Item-finding records

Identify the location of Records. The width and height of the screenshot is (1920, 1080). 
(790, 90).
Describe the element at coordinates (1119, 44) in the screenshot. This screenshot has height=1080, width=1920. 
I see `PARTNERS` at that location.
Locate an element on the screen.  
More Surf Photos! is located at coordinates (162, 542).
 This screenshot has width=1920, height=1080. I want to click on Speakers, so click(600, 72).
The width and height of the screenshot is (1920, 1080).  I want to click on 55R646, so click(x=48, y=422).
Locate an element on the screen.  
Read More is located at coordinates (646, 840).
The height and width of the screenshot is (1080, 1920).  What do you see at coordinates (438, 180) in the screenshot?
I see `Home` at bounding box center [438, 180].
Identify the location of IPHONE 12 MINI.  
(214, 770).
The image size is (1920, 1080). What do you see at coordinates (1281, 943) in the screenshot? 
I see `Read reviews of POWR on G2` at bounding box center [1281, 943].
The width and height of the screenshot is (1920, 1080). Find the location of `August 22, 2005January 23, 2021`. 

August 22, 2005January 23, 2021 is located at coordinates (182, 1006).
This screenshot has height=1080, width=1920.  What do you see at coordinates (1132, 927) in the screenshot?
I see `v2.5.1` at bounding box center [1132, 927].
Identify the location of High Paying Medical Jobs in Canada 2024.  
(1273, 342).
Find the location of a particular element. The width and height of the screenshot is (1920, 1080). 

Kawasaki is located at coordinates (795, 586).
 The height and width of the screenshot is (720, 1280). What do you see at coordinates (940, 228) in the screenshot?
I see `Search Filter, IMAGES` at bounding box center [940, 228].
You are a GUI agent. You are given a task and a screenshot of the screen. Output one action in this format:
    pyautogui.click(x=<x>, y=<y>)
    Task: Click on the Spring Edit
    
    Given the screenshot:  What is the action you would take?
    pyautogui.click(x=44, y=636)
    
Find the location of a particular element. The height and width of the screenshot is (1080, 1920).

## Task objective
Rewrite the material above, changing every "Identify the location of" to "Find the position of" and leaving everything else unchanged.

## Output
Find the position of Records. The width and height of the screenshot is (1920, 1080). 
(790, 90).
Describe the element at coordinates (1119, 44) in the screenshot. This screenshot has height=1080, width=1920. 
I see `PARTNERS` at that location.
Locate an element on the screen.  
More Surf Photos! is located at coordinates (162, 542).
 This screenshot has width=1920, height=1080. I want to click on Speakers, so click(600, 72).
The width and height of the screenshot is (1920, 1080).  I want to click on 55R646, so click(x=48, y=422).
Locate an element on the screen.  
Read More is located at coordinates (646, 840).
The height and width of the screenshot is (1080, 1920).  What do you see at coordinates (438, 180) in the screenshot?
I see `Home` at bounding box center [438, 180].
Find the position of IPHONE 12 MINI.  
(214, 770).
The image size is (1920, 1080). What do you see at coordinates (1281, 943) in the screenshot? 
I see `Read reviews of POWR on G2` at bounding box center [1281, 943].
The width and height of the screenshot is (1920, 1080). Find the location of `August 22, 2005January 23, 2021`. 

August 22, 2005January 23, 2021 is located at coordinates (182, 1006).
This screenshot has height=1080, width=1920.  What do you see at coordinates (1132, 927) in the screenshot?
I see `v2.5.1` at bounding box center [1132, 927].
Find the position of High Paying Medical Jobs in Canada 2024.  
(1273, 342).
Find the location of a particular element. The width and height of the screenshot is (1920, 1080). 

Kawasaki is located at coordinates (795, 586).
 The height and width of the screenshot is (720, 1280). What do you see at coordinates (940, 228) in the screenshot?
I see `Search Filter, IMAGES` at bounding box center [940, 228].
You are a GUI agent. You are given a task and a screenshot of the screen. Output one action in this format:
    pyautogui.click(x=<x>, y=<y>)
    Task: Click on the Spring Edit
    
    Given the screenshot:  What is the action you would take?
    pyautogui.click(x=44, y=636)
    
Find the location of a particular element. The height and width of the screenshot is (1080, 1920).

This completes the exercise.